We've just moved into a nice older neighborhood, replete with yard work and Aunt Bea types bringing over hand-canned goodies and us jawing with the neighbors over the fence about ... well, neighborly stuff really. In sum, it's a throwback to the 50's sans hula hoops and poodle skirts, and I for one am fine with it.

But every Andrew Wyeth painting has its detractors, and we have 'em here as salesmen. The door-to-door type. You've seen them, I know: toothy denizens with wide flappy clothes and dodgy products and a "tell-ya-what-I'm-gonna-do" line of blather dripping from their livery lips in volume enough to fill the stakebed of a '72 Chevy pickup.

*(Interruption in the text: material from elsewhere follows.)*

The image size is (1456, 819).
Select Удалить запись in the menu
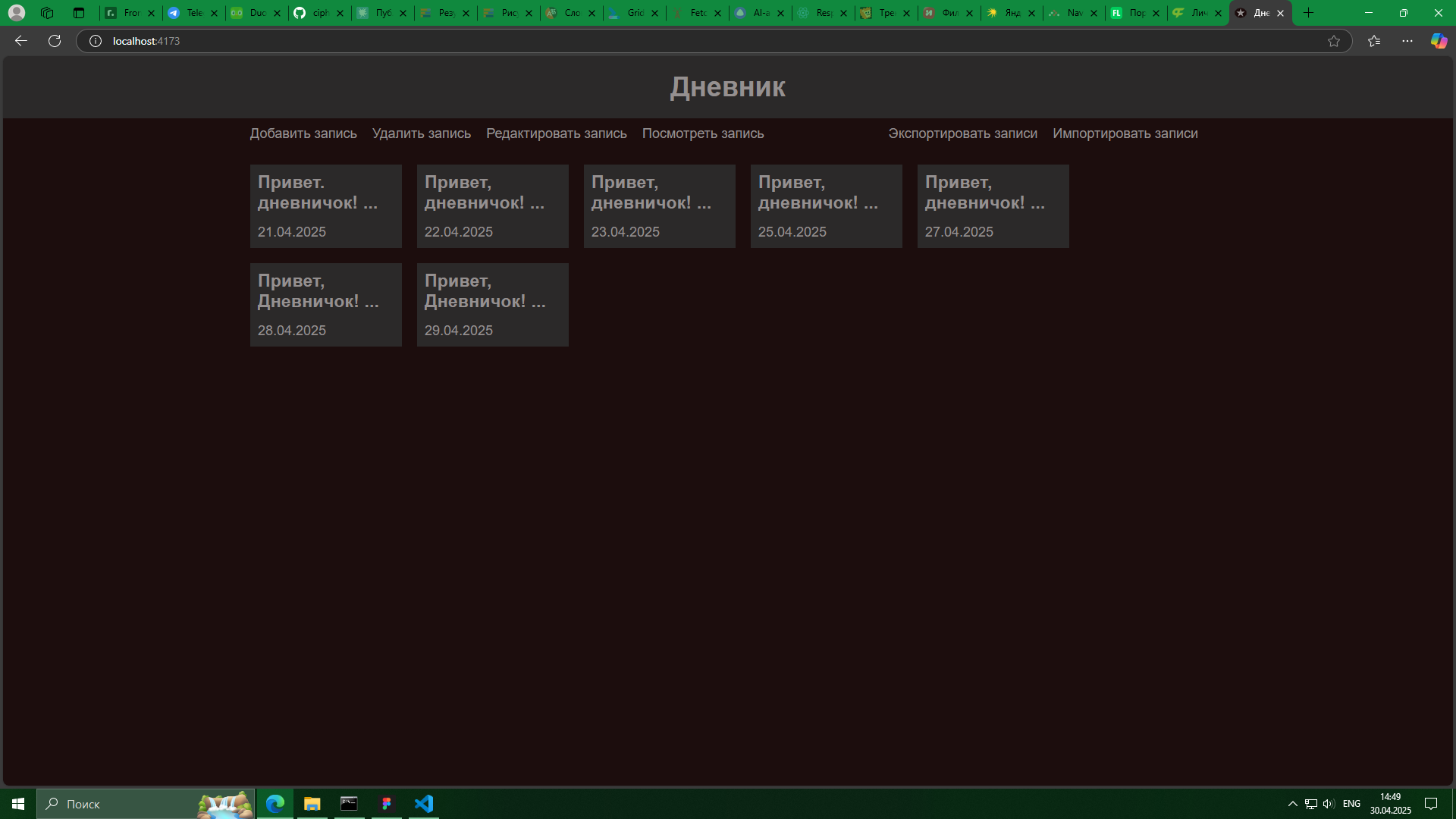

Having been trained in the frontal attack, these guys are usually as hard to get rid of as the last of the summer zucchini, but I think I've found the way. Whenever one of those cornfed yahoos shows up at my door, unannounced and with cheapjack gizmo in sweaty hand, I grin hugely and tell them "I'd love to hear what you have to say, but first let me tell you something!"

Then I grab the nearest hardcover book I have handy, flip it open to any page, and begin regaling the hawkshaw big stories about Elder Kragon, a large-domed, gray-skinned creature who hails from the planet Abraxas, and who also has a wonderful plan for we Earthlings soon-to-be-vacated corporeal bodies.

I give it to him loud, long, and with plenty of outlandish facial expressions. At the end of each sentence I bug my eyes really big and bellow the words "in accordance with the prophecy!!" Within ninety seconds--sometimes less--the fellow is a streak of fading dust.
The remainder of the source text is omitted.